Pope Francis said he hoped to visit Spain to mark the 500th anniversary of the conversion of St Ignatius of Loyola in an interview published Wednesday.
The pope told the Spanish edition of the monthly magazine Il Mio Papa that he hoped to travel to Manresa, in central Catalonia, where the founder of the Jesuit order arrived in 1522 seeking to pray and do penance.
“I believe that the conversion of St. Ignatius is also an encounter of the heart and can invite us to reflect on our personal conversion, to ask for the gift of conversion to love and serve more in the way of Jesus Christ,” said Francis, the first member of the Jesuits to be elected pope, in the interview released Oct. 7.
Ignatius’ military career came to an abrupt end in 1521 when a cannonball injured his right leg while he was defending the city of Pamplona. He experienced a spiritual awakening while recovering from surgery. When he could walk again, he decided to embark on a pilgrimage to the Holy Land.
He went to a Benedictine abbey in Montserrat, where he confessed his sins, exchanged his expensive clothes for sackcloth, and left his sword before an altar dedicated to the Virgin Mary.
He then walked to Manresa, arriving on March 25, 1522, and settling in a natural cave where he would spend the next 11 months. It was there that he underwent the religious experiences that led him to write the Spiritual Exercises, the foundation of Ignatian spirituality.
In 2022, Manresa will be the focus of events marking the 500th anniversary of this turning point in the life of Ignatius, who went on to complete his pilgrimage to Jerusalem and then founded the Society of Jesus in 1534.
In July, Jesuit superior general Fr. Arturo Sosa announced that 2021-2022 would be designated an Ignatian Year. The year will begin on May 20, 2021, the 500th anniversary of the wounding of St. Ignatius during the Battle of Pamplona, and end on July 31, 2022, the Jesuit founder’s feast day.
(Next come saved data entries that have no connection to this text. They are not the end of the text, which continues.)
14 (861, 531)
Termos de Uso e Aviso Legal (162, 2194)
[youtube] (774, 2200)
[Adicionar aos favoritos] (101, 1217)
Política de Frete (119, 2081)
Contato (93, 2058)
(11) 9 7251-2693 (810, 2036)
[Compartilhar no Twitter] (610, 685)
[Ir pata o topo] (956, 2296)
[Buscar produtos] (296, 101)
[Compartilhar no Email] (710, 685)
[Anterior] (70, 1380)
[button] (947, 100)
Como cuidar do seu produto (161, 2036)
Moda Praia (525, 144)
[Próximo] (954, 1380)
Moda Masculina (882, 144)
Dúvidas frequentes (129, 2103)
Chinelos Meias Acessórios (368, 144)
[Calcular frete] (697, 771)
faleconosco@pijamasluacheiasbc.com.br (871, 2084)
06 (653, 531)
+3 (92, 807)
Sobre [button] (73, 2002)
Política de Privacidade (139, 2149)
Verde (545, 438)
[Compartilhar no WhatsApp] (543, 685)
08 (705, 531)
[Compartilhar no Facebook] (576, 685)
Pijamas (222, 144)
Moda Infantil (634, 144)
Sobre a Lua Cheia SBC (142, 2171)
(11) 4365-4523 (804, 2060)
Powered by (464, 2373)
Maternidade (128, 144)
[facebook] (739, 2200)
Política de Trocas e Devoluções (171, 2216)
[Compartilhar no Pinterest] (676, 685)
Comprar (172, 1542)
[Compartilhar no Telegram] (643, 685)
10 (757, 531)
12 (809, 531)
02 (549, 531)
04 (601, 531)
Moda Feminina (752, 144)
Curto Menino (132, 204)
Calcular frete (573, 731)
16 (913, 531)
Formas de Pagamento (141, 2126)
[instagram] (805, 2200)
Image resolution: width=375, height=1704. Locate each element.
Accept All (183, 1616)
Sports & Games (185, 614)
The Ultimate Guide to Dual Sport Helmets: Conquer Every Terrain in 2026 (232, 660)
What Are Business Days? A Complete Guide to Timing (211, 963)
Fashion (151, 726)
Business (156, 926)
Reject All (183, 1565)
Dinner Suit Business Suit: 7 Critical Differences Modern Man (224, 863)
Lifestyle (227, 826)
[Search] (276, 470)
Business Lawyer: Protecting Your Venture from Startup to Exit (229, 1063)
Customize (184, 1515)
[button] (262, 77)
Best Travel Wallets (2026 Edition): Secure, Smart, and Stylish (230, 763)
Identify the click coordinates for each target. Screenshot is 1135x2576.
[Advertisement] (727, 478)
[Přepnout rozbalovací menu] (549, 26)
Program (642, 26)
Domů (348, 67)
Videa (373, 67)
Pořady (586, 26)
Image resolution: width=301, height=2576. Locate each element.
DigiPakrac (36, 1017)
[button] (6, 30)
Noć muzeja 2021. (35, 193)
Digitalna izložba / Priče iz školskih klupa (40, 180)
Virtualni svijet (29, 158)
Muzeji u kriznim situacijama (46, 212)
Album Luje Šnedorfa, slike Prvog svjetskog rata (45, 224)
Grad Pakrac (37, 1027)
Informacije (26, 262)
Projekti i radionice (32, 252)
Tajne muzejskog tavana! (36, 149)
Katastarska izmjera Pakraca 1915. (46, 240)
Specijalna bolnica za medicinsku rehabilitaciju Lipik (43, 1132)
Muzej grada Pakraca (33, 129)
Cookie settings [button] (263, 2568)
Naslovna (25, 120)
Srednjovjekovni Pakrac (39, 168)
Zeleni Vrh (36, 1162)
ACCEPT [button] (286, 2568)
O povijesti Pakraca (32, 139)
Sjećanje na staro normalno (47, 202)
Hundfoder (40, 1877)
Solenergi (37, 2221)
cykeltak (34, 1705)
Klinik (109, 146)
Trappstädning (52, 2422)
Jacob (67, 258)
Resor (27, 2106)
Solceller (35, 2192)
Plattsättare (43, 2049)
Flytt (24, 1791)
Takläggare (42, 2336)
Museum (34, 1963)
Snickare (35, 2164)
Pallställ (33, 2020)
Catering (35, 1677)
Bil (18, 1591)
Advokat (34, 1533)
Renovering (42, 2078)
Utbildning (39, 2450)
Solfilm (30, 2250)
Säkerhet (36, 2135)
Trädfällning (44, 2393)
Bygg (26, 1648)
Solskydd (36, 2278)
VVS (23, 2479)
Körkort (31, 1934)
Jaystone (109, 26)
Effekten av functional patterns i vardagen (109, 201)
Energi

The pandemic has forced Pope Francis to cancel his plans for international travel in 2020. His last foreign visit was to Thailand and Japan in November 2019. Last Sunday he made his first official trip outside Rome since the COVID-19 outbreak in Italy, signing his new encyclical, “Fratelli tutti,” in Assisi.
The Vatican has given no indication of when the pope will make his next journey outside Italy. If he visits Manresa, it would be his first trip to Spain — where 60% of the 47 million population consider themselves Catholic — since his election in 2013.
In his interview with Il Mio Papa, a publication founded in Italy in 2014, Pope Francis also reflected on the world after the coronavirus pandemic, migration, and service of the poor.
He revealed what was going through his mind when he gave an extraordinary Urbi et Orbi blessing March 27 at the height of the pandemic in Italy. The 83-year-old said that at first he was afraid of slipping on the rain-slicked steps outside St. Peter’s Basilica.
“My heart was with all the people of God who were suffering, with a humanity that had to endure this pandemic and, on the other hand, which had the courage to strive forward,” he said, according to a translation of the Spanish interview by Vatican News.
“I climbed the stairs praying. I prayed the entire time, and I went away praying. That’s how I lived that March 27.”
The pope admitted that he had struggled with his general audiences during lockdown because they took place without members of the public present.
He said: “It was like talking to ghosts. I made up for many of these physical absences with telephone calls and letters. That helped me to take the pulse of how families and communities were living this.”